#### TASK DIRECTIONS
Write out everything in the records exactly, apart from the pictures.

***** THE DATA

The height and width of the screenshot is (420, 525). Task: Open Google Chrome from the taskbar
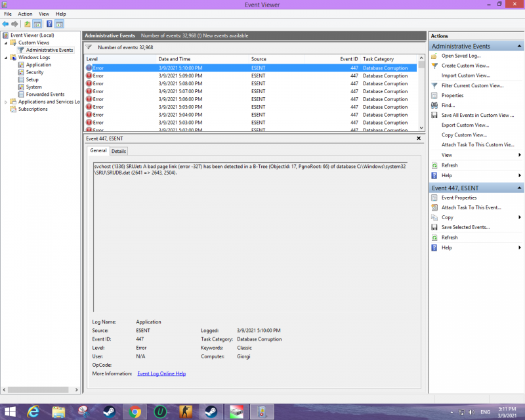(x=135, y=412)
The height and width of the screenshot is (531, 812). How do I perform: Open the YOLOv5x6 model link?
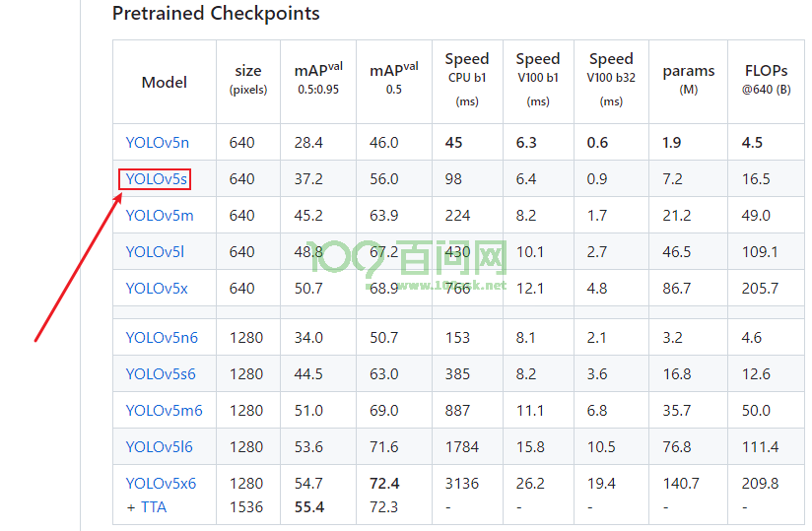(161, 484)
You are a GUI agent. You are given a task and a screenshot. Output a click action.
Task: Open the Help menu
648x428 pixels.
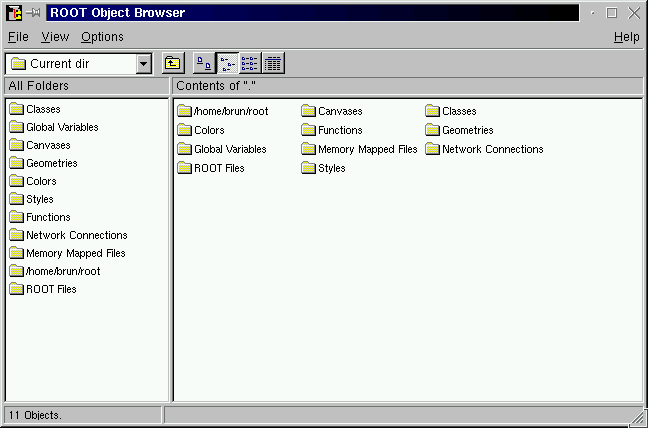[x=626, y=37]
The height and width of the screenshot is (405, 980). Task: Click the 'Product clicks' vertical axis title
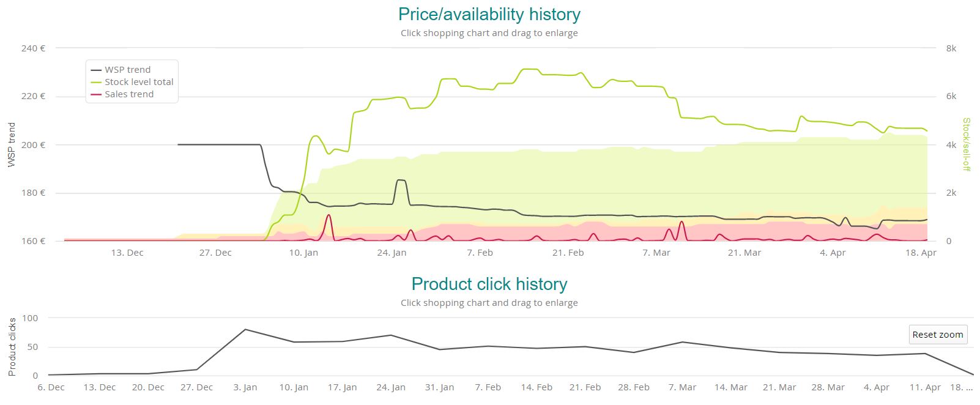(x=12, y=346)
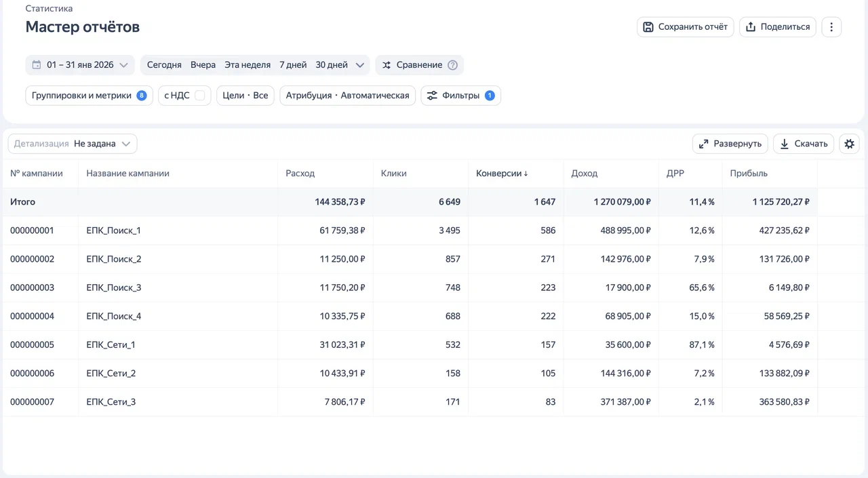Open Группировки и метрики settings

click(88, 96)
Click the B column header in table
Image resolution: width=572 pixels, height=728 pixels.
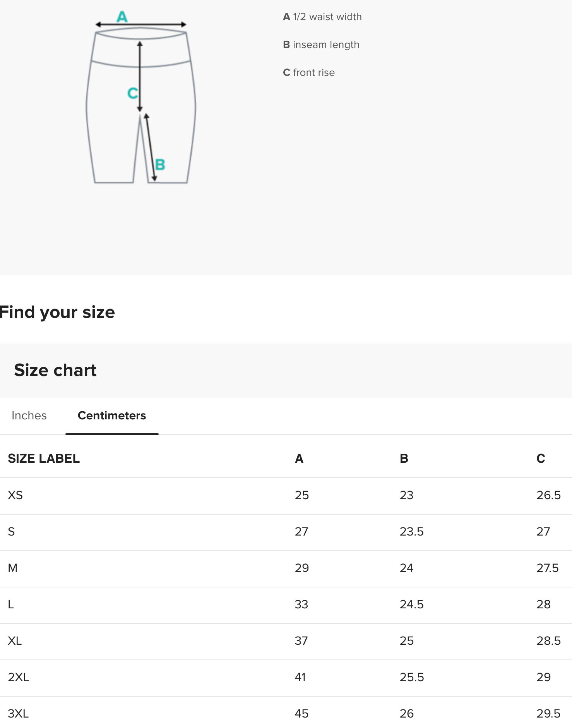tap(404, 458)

**********

#### FINAL ANSWER
The height and width of the screenshot is (420, 525). Task: Open Google Chrome from the taskbar
(x=135, y=412)
The height and width of the screenshot is (531, 812). How do I perform: Open the YOLOv5x6 model link?
(161, 484)
You are a GUI agent. You are given a task and a screenshot. Output a click action.
Task: Open the Help menu
648x428 pixels.
[x=626, y=37]
The height and width of the screenshot is (405, 980). Task: Click the 'Product clicks' vertical axis title
(x=12, y=346)
Open Группировки и метрики settings

click(88, 96)
Click the B column header in table
Image resolution: width=572 pixels, height=728 pixels.
tap(404, 458)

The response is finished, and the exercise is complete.